What you need to do:
• 1. In the perfusion imaging excerpt, list the measures whose successive addition to relative perfusion defect assessments is described as incrementally improving detection of functionally significant coronary stenosis.
• 2. Reproduce verbatim the portion of the perfusion imaging excerpt starting at "It highlighted the" and ending at "SPECT in CAD.".

It highlighted the findings of a study by researchers from King’s College London which demonstrated that, compared with visual assessment, quantitative perfusion analysis techniques had a higher accuracy for correctly identifying the presence of coronary microvascular dysfunction. Research demonstrating that the capacity to detect functionally significant coronary stenosis is incrementally improved by the successive addition of coronary flow reserve, stress myocardial blood flow (MBF), and relative flow reserve to relative perfusion defect assessments was also presented, along with the CE-MARC trial’s establishment of CMR’s superior diagnostic accuracy over SPECT in CAD.
An insufficient level of training has been picked out as the main determinant of the diagnostic accuracy of visual assessment.
Using myocardial perfusion to assess CAD
The review’s authors stated that in their own experience, as a first-line test in symptomatic patients with a previous history of revascularisation, CMR offered higher cost-effectiveness compared to anatomical assessment with CCTA.
The Dan-NICAD study has identified a “huge need” for quantitative perfusion in the setting of obstructive CAD, as the sensitivity of qualitative perfusion alone is not sufficient. Based on this finding and to increase diagnostic accuracy, the authors of the review have begun clinical examinations with quantitative perfusion on top of anatomical assessment with CT and will start assessments using quantitative perfusion with CMR.
Improving CAD patient management with absolute quantification
Absolute quantification with CMR improves the management of patients with CAD, the review explained. It does this by delineating different levels of ischemia, rather than producing the binary result of qualitative techniques; i.e. a result that is either positive or negative for ischemia. This allows clinicians to differentiate between patients with a mild, moderate, or severe reduction of stress myocardial blood flow (MBF), and also to distinguish between patients with a lower or higher volume of myocardial mass. It is hoped that in the future, quantitative perfusion will be able to identify “an optimal threshold that can be used in clinical practice to distinguish between patients with CAD who require medical therapy and the minority of patients with CAD who require revascularisation”.

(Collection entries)
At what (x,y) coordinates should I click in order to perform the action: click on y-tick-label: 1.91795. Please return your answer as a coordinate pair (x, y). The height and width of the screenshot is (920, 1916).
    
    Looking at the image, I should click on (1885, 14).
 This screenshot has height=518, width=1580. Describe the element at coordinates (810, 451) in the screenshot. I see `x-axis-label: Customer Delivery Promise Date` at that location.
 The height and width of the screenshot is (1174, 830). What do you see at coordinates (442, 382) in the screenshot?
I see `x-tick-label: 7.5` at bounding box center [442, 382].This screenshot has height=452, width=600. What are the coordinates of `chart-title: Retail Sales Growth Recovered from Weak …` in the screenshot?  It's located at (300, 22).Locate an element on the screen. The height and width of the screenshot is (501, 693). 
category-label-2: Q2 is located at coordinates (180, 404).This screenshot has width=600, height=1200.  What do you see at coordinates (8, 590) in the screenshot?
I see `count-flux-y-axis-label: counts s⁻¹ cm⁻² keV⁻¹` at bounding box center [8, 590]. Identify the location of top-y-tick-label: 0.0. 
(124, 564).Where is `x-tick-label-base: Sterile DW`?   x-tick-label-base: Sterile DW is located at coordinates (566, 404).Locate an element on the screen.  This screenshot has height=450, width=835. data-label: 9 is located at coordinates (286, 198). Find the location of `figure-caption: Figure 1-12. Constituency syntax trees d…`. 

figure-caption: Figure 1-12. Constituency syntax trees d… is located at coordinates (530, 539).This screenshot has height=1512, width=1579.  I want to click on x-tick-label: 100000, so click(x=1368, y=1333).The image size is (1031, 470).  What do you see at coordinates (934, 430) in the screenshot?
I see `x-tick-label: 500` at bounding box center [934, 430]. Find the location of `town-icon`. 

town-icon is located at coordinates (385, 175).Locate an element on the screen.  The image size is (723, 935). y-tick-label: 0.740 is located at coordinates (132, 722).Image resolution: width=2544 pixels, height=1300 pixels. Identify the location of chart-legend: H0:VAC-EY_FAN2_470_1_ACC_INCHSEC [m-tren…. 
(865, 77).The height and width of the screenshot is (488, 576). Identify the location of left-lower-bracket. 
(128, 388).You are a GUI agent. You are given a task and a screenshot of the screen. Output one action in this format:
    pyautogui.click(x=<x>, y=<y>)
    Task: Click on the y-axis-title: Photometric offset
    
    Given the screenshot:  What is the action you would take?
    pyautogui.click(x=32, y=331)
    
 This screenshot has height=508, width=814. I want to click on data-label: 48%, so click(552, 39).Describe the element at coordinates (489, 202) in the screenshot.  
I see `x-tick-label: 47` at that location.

Results of the tasks:
• 1.
- Coronary flow reserve
- Stress myocardial blood flow (MBF)
- Relative flow reserve

• 2.
It highlighted the findings of a study by researchers from King’s College London which demonstrated that, compared with visual assessment, quantitative perfusion analysis techniques had a higher accuracy for correctly identifying the presence of coronary microvascular dysfunction. Research demonstrating that the capacity to detect functionally significant coronary stenosis is incrementally improved by the successive addition of coronary flow reserve, stress myocardial blood flow (MBF), and relative flow reserve to relative perfusion defect assessments was also presented, along with the CE-MARC trial’s establishment of CMR’s superior diagnostic accuracy over SPECT in CAD.